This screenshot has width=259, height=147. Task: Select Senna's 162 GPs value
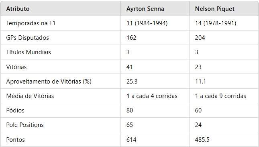(x=131, y=38)
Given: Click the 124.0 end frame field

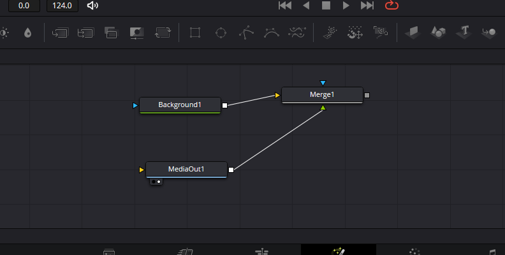Looking at the screenshot, I should coord(62,6).
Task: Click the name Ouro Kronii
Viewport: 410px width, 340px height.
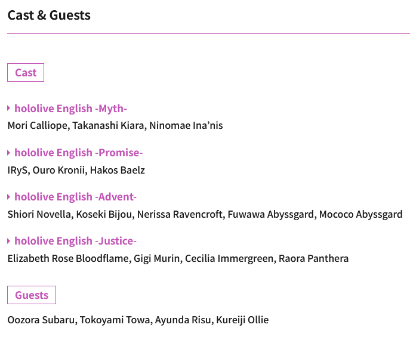Action: [58, 170]

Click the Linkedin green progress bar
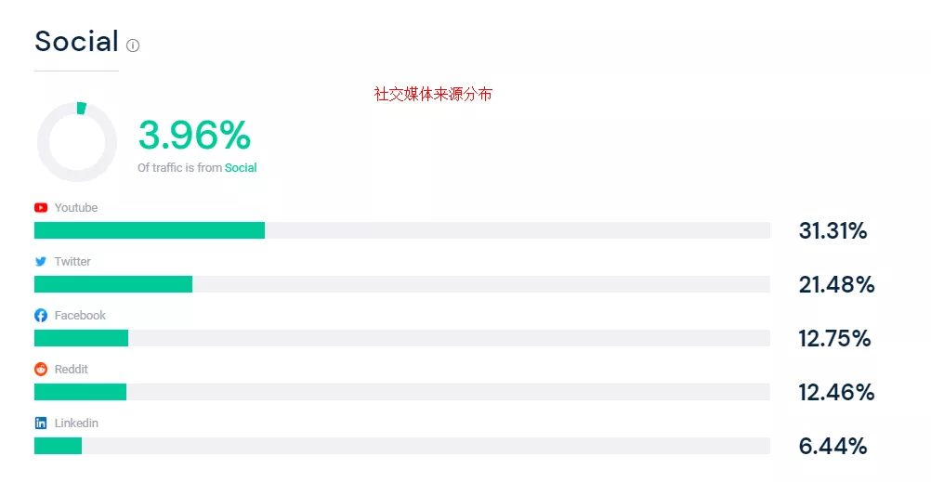pyautogui.click(x=58, y=446)
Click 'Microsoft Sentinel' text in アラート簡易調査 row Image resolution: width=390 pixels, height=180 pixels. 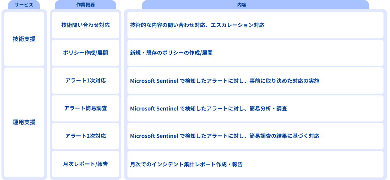tap(154, 108)
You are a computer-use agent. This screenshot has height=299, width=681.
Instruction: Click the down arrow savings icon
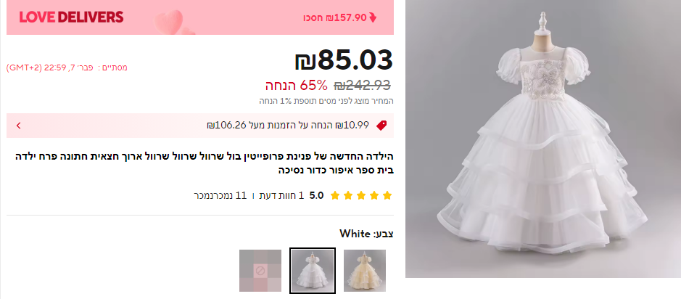[x=373, y=18]
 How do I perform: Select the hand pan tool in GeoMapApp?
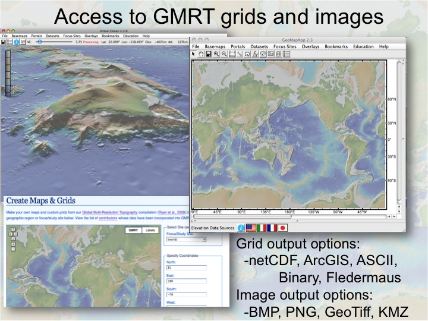202,54
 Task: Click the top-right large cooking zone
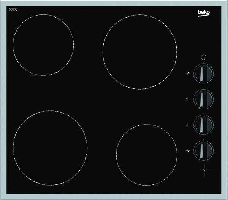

** EXERCISE **
Write out the records word for word, from the first line up to and including the line with "pyautogui.click(x=58, y=446)". Leave the pictures out.

** CORRECT ANSWER **
This screenshot has width=259, height=147. Task: Select Senna's 162 GPs value
(x=131, y=38)
Given: Click the 124.0 end frame field

Looking at the screenshot, I should coord(62,6).
Task: Click the name Ouro Kronii
Viewport: 410px width, 340px height.
Action: [58, 170]

Click the Linkedin green progress bar
pyautogui.click(x=58, y=446)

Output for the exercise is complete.